Nach § 14 Absatz 2 S. 1 GwG können Verpflichtete bei Anwendbarkeit der vereinfachten Sorgfaltspflichten den Umfang der Maßnahmen, die zur Erfüllung der allgemeinen Sorgfaltspflichten zu treffen sind, angemessen reduzieren und insbesondere die Überprüfung der Identität abweichend von den § 12, 13 GwG auf der Grundlage von sonstigen Dokumenten, Daten oder Informationen durchführen, die von einer glaubwürdigen und unabhängigen Quelle stammen und für die Überprüfung geeignet sind.

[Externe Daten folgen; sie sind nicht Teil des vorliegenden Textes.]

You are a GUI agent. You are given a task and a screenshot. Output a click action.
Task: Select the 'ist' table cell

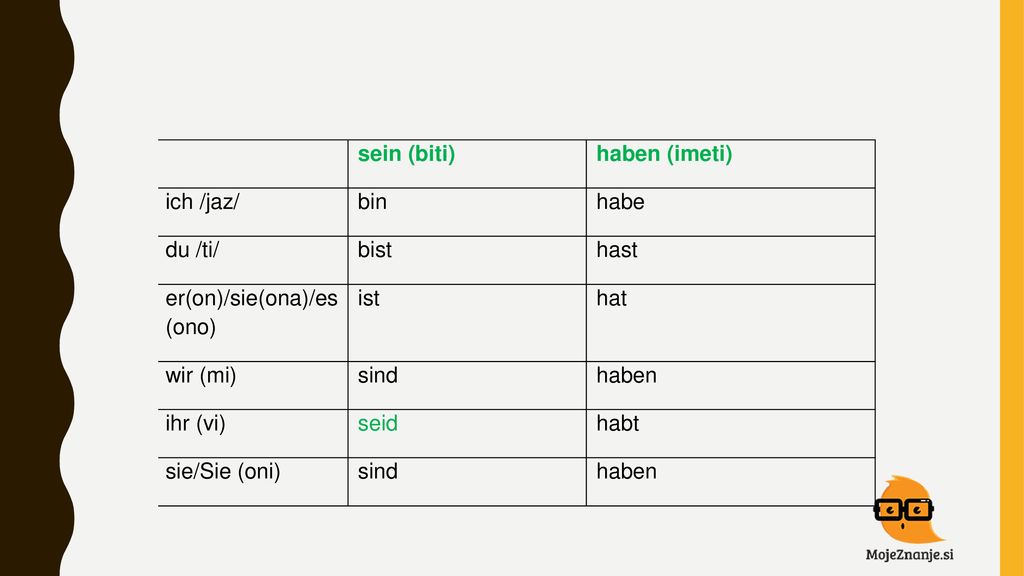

Der Anwendung der vereinfachten Sorgfaltspflichten hat der BGH im entschiedenen Fall jedoch eine Absage erteilt. Nach seiner Ansicht kann dabei nicht mit der erforderlichen Gewissheit festgestellt werden, dass eine Auszahlung vom Nachlasskonto unter Berücksichtigung der vom GwG genannten Risikofaktoren tatsächlich mit einem geringeren Risiko der Geldwäsche oder Terrorismusfinanzierung verbunden ist. Dagegen spricht aus Sicht des Gerichts, dass die Erben der Bank selbst bisher unbekannt sind und daher insoweit überhaupt keine Identifizierung möglich ist. Den Umstand des fehlenden persönlichen Kontakts werdet der BGH gerade als ein Anzeichen für ein potenziell höheres Risiko. Dem stand in der Entscheidung auch der vergleichsweise geringe Auszahlungsbetrag von bloß gut EUR 1000 nicht entgegen. Die Verhältnismäßigkeit ist aus Sicht des BGH trotzdem gewahrt.

Folgen für Erben und Testamentsvollstrecker in der Praxis

Die geldwäscherechtlichen Vorschriften dringen in immer mehr Lebensbereiche vor. Nach der dargestellten Entscheidung des BGH spielen sie nunmehr in praktisch allen Fällen der Nachlassabwicklung eine Rolle.

Banken, aber auch (Lebens-) Versicherung und Fonds müssen gegenüber Erben, Testamentsvollstrecker und Nachlasspfleger an die geldwäscherechtlichen Vorgaben zwingend einhalten. Für die Finanzdienstleister bedeutet dies entsprechenden organisatorischen Aufwand. Wirklich schwierig stellt sich die Lage für im Ausland befindliche Erben dar. Aber auch für weit entfernt im Inland lebende Erben, Testamentsvollstrecker und Nachlasspfleger ist die Lage sehr misslich, wenn diese quer durch die Republik reisen müssen, nur um ihren Personalausweis vorzuzeigen.

Auch wegen dieser Fälle ergibt sich die Notwendigkeit für die Finanzdienstleister, ihre digitale Infrastruktur aufsichtsrechtlichen Anforderungen genügend flächendeckend auszubauen, um eine elektronische Identifizierung zu ermöglichen.